2019 stellten die Soziolog:innen Richard York (Universität Oregon) und Shannon Elizabeth Bell (Viginia Tech) die Frage: „Energiewende oder Energiezugang?“. Bis heute handelt es sich eindeutig um einen Zugang. Und es war bis jetzt in der Geschichte noch nie der Fall, dass die Erschließung neuartiger Energiequellen einen nachhaltigen Rückgang der Nutzung etablierter Energiequellen verursacht hat.

Bei jeder der großen historischen Verschiebungen der Energiequellenanteile stieg der Verbrauch der älteren Energiequelle weiterhin an, obwohl der Verbrauch der neu eingeführten Energiequelle explosionsartig anstieg.
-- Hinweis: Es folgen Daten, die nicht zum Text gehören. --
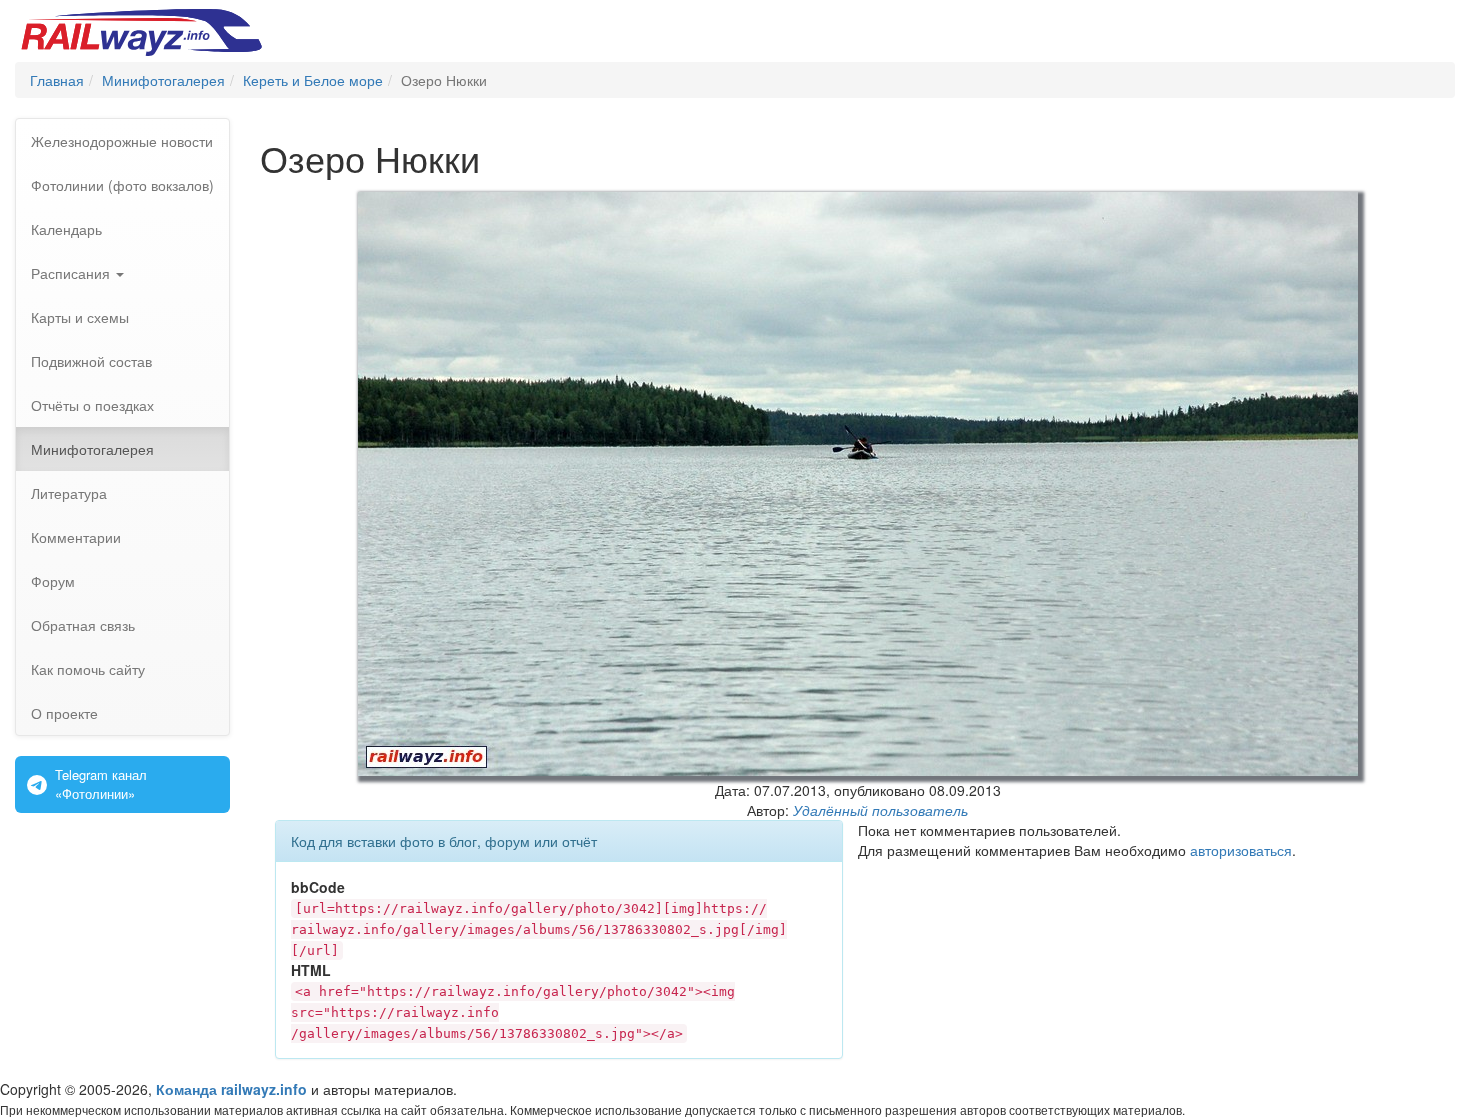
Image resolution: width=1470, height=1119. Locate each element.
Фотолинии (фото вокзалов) (122, 185)
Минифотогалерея (92, 449)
Brennholz (traditionelle Biomasse) war bis 1800 beinahe die einzige nennenswerte Energiequelle. Um 1900 war der Anteil von Brennholz am gesamten Energieverbrauch nur mehr 50 Prozent und seit den 1970er Jahren beträgt er ungefähr zehn Prozent. Doch tatsächlich wird heute doppelt so viel Holz verbrannt wie vor 200 Jahren. Kohle war um 1800 noch völlig unbedeutend und machte um 1900 die Hälfte des Energieverbrauchs aus. Die andere Hälfte, wie zuvor erwähnt, war Brennholz. Hatte also die Kohle die Hälfte des Brennholzverbrauchs ersetzt? Nein, denn der gesamte Energieverbrauch hatte sich verdoppelt!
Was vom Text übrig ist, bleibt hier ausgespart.